Passage provided:
◇ ◇ ◇ ◇
The current repo does not show an obvious cfold-local fix to apply: the Ghost-specific overlay is unchanged, the recipe artifact still carries the expected compose.ccci.yml file, and the failure remains in the live upgrade path rather than discovery/custom-test coverage.
Net: cfold remains blocked on a cfold-neutral Ghost upgrade regression / flake. No repo-local code change was justified by that audit alone.

2026-06-13 — Ghost PR #3 fresh probe after reopen: same upgrade-only failure, plus duplicate trigger signal

I looked for the smallest allowed M2 step that did not touch recipe code: reuse an existing Ghost PR head that had historically gone green and rerun it through the live !testme path.

Actions taken:

$ set -a && . /srv/cc-ci/.testenv && set +a
$ curl -fsS -u "$GITEA_USERNAME:$GITEA_PASSWORD" -X PATCH \
    -H 'Content-Type: application/json' \
    -d '{"state":"open"}' \
    "https://$GITEA_URL/api/v1/repos/recipe-maintainers/ghost/pulls/3"
# PR #3 reopened; head remains 720faa0bebc46a34857b2933df1924ccabbd4087

$ curl -fsS -u "$GITEA_USERNAME:$GITEA_PASSWORD" -X POST \
    -H 'Content-Type: application/json' \
    -d '{"body":"!testme"}' \
    "https://$GITEA_URL/api/v1/repos/recipe-maintainers/ghost/issues/3/comments"
# comment 14497 created at 2026-06-13T00:07:50Z

Fresh live outcomes:

$ ssh cc-ci 'jq "{run_id, pr, recipe, ref, level, results, stages: (.stages | map({name,status,summary}))}" /var/lib/cc-ci-runs/568/results.json'
{
  "run_id": "568",
  "pr": "3",
  "recipe": "ghost",
  "ref": "720faa0bebc4",
  "level": 1,
  "results": {
    "backup": "pass",
    "custom": "pass",
    "install": "pass",
    "restore": "pass",
    "upgrade": "fail"
◇ ◇ ◇ ◇
Data section:
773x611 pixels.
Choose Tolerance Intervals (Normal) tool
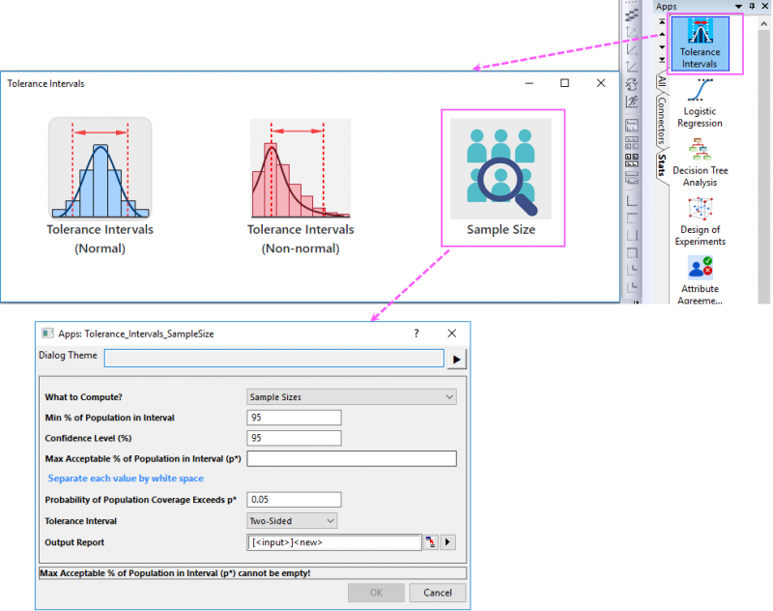coord(100,183)

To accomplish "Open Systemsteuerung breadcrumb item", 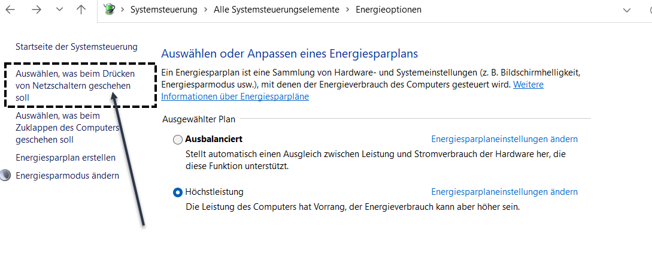I will pos(164,10).
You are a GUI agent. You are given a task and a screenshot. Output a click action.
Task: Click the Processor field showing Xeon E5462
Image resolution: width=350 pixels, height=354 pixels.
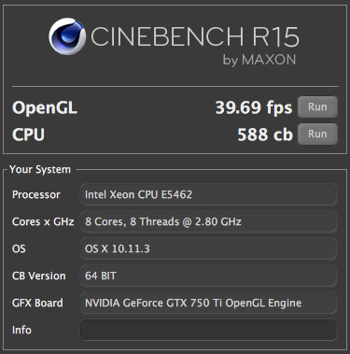[x=208, y=194]
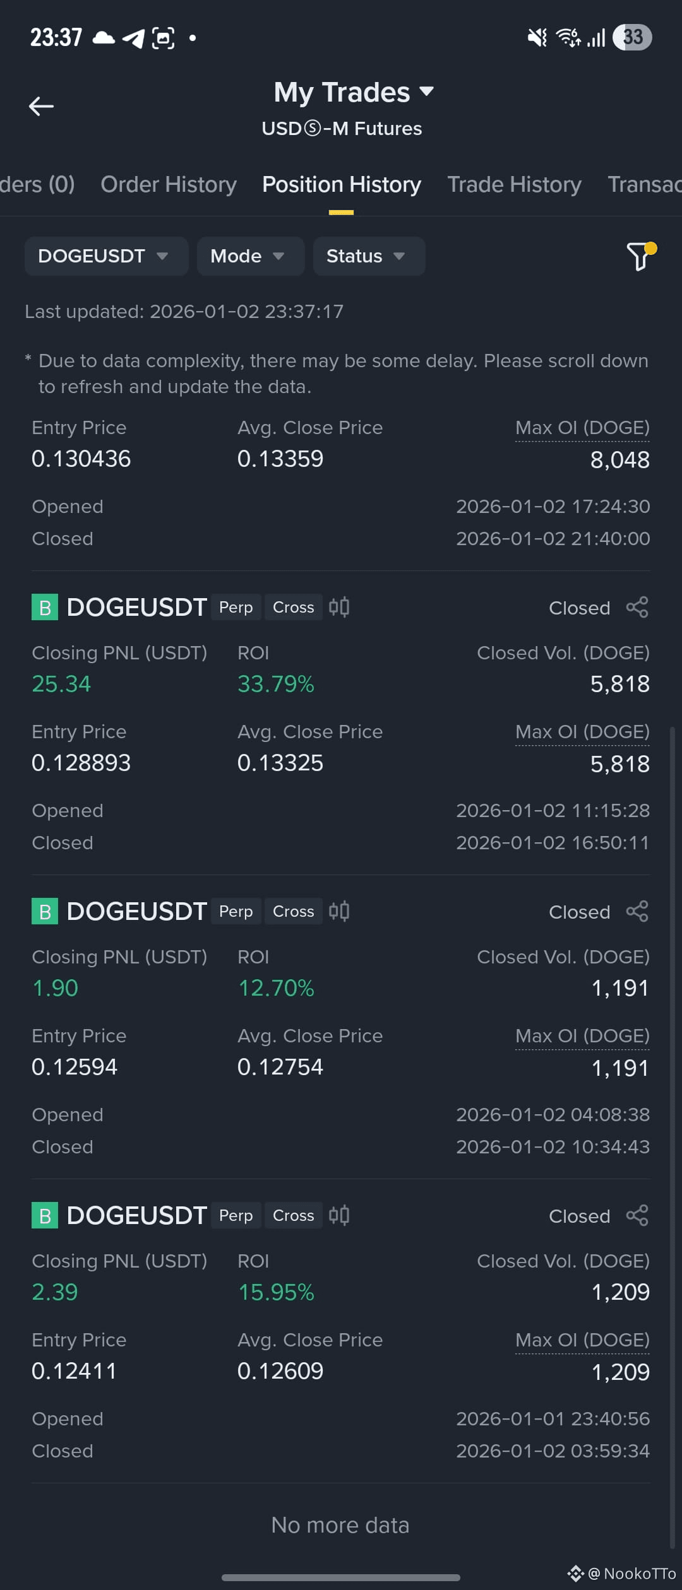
◇ ◇ ◇ ◇
Given instruction 1: In the Ghost upgrade log, change "historically" to "previously". Write out the passage again, starting at "I looked for" and ending at "live !testme path.".
Given instruction 2:
Answer these questions from the Ghost upgrade log:
(a) After PR #3 was reopened, which head commit did it still have?
(b) What was the number of the comment that was created, and at what time was it created?
(c) In run 568, which stage had a result of "fail"?

Worked solution 1:
I looked for the smallest allowed M2 step that did not touch recipe code: reuse an existing Ghost PR head that had previously gone green and rerun it through the live !testme path.

Worked solution 2:
(a) 720faa0bebc46a34857b2933df1924ccabbd4087
(b) Comment 14497, created at 2026-06-13T00:07:50Z
(c) The upgrade stage